This was where she could be free. This was where Clyde could come to her, no restrictions, no confining family, no endless daily routines—no Walter. No fat, disgusting, drunk-after-eight o’clock, rutting Walter.

How dared he father Shelly’s baby? How dared he taunt her with Dani?

How dared Lauren grab the scarf intended to mark Shelly for Pete’s bullet?

How dared Uma take up with a Warren?

Pearl ripped off her man’s hat and rummaged her fingers through her hair, loosening it. She glanced around the masculine room—a plain cot, a table, and a lantern with matches. She sailed the hat to the cot and struck a match, lighting the kerosene lantern carefully and adjusting the wick.

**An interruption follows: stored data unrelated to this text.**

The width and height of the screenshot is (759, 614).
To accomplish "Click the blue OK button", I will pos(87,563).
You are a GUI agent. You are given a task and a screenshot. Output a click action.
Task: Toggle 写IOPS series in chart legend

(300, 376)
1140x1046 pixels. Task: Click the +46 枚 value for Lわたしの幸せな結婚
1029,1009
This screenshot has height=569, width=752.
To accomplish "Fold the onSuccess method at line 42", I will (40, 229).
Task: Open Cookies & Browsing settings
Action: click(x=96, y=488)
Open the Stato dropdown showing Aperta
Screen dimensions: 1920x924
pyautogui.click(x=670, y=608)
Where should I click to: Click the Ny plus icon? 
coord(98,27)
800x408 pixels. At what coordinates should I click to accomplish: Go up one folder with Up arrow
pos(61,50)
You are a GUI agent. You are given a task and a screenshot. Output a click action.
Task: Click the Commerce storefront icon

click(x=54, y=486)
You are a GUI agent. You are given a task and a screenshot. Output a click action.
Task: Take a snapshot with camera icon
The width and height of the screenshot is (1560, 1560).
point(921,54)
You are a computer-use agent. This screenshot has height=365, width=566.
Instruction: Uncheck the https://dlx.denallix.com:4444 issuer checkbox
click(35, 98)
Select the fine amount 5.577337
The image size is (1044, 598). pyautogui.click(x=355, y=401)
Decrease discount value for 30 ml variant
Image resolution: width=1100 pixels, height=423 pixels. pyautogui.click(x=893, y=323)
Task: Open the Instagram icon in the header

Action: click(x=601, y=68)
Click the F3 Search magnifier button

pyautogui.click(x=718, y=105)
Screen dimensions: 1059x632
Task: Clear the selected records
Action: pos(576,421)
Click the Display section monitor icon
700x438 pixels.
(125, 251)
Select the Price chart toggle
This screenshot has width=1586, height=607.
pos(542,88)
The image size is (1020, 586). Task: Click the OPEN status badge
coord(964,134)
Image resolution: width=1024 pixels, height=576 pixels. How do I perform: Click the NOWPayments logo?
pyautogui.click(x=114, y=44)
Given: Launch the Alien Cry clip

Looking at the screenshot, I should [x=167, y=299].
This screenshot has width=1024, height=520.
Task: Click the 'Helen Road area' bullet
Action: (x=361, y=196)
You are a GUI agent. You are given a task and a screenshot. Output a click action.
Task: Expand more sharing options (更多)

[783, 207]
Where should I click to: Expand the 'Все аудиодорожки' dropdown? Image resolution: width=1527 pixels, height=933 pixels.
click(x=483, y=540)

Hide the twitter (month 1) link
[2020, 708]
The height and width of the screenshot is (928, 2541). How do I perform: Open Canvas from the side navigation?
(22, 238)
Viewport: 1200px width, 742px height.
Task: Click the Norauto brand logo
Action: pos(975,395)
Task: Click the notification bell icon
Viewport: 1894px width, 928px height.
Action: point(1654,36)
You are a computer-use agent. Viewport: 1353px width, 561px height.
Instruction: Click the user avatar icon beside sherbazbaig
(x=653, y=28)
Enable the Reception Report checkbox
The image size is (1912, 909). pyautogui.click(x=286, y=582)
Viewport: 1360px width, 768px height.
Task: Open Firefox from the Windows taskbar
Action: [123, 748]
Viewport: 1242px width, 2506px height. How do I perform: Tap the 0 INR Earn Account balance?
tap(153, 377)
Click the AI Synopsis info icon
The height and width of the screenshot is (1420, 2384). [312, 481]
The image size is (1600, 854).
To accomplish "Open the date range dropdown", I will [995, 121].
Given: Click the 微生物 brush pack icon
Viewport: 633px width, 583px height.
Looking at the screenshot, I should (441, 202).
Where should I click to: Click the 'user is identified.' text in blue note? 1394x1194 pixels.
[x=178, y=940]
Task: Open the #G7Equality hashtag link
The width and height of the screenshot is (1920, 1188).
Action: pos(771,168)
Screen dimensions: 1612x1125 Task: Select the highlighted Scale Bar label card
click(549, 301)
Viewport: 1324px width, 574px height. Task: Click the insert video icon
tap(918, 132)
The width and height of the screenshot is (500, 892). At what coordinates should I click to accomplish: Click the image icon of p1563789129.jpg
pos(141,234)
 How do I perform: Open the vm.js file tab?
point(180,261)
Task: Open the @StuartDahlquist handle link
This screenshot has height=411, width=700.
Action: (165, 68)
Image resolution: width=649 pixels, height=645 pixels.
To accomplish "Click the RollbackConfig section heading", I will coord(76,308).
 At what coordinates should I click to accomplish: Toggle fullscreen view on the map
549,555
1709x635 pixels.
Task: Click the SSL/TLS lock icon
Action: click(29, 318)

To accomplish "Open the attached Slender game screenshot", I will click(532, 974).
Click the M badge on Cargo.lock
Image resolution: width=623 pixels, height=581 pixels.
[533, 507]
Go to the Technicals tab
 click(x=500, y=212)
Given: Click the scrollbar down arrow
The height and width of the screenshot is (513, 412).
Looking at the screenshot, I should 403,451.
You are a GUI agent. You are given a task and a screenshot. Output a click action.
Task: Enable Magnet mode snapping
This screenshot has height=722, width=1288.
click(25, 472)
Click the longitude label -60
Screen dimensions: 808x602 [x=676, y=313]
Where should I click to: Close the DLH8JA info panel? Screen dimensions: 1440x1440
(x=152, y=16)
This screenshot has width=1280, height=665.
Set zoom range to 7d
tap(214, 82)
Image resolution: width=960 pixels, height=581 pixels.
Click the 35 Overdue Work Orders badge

Her daughters would be coming home next week from Walter’s sister in Connecticut. She would take them to New York for school clothes shopping, and Pearl’s roaming at night would have to stop—until school started.

Pearl kicked off her shoes, loosened her wide, masculine tie, and lit one of Walter’s best black-market Havana cigars. She straddled a chair and placed her arms across the back as she smoked the cigar Walter thought was designated only for him.

Walter responded well to drugs at night, just a drop or two added to his usual whiskey sour to make him sleep heavily as Pearl moved around as she wished.

She blew a perfect circle of smoke in the air, then smaller ones. “No more perfect Pearl. Pearl is going to be strong now. Old pitiful, weak Pearl has to go, and new Pearl will handle her life as she wishes. First Uma—an accident, somehow—then grief will make Shelly’s distraction fatal, and then Pearl. It’s perfectly logical, and all before the last petal falls on the last rose…I see no problem at all, Clyde.”

 

Uma’s fingers prowled up Mitchell’s chest and he lazily captured them, and brought them to him. “I think we should go hunting—”

“I agree—”

“Not there!” she exclaimed laughingly as he tossed the sheet over their heads and foraged downward. He nuzzled and made growling noises as Uma pulled his head upward.

She sat up, pressing the sheet against her as Mitchell lay back on the pillow, his arms behind his head, the picture of a very satisfied male. He traced a finger over her bare shoulder and Uma recognized that sultry, hungry look. “I was going with Shelly, but you’ll do.”

“Great. I’m second choice.” He eased upright slightly to nuzzle at her breasts, suckling through the material.

Uma closed her eyes and let the warm, moist tugging zip through her body, lodging low in her. “Don’t distract me.”

“You
are
the distraction.” Mitchell drew a line over her breasts and eased the material away.

“I can’t think when you look at me like that.”

“That’s the general idea, hot stuff.” There was that devastating, pure male grin flashing at her.

She caught his hair and bent to give him a raw, open kiss. “I need your complete attention.”

Mitchell sat up and looped his arms around her, laughing
as he dragged her back on top of him. “What’s up?”

She could
feel
what was up and quite ready. “Not that. We need to talk.”

He withdrew just that wary bit, and she sensed his shields shimmering, warding off any talk of his mother.

“Roman knows that I’m with you, and he’s watching my house, right?”

“Uh-huh.” Mitchell’s tone was flat and cautious.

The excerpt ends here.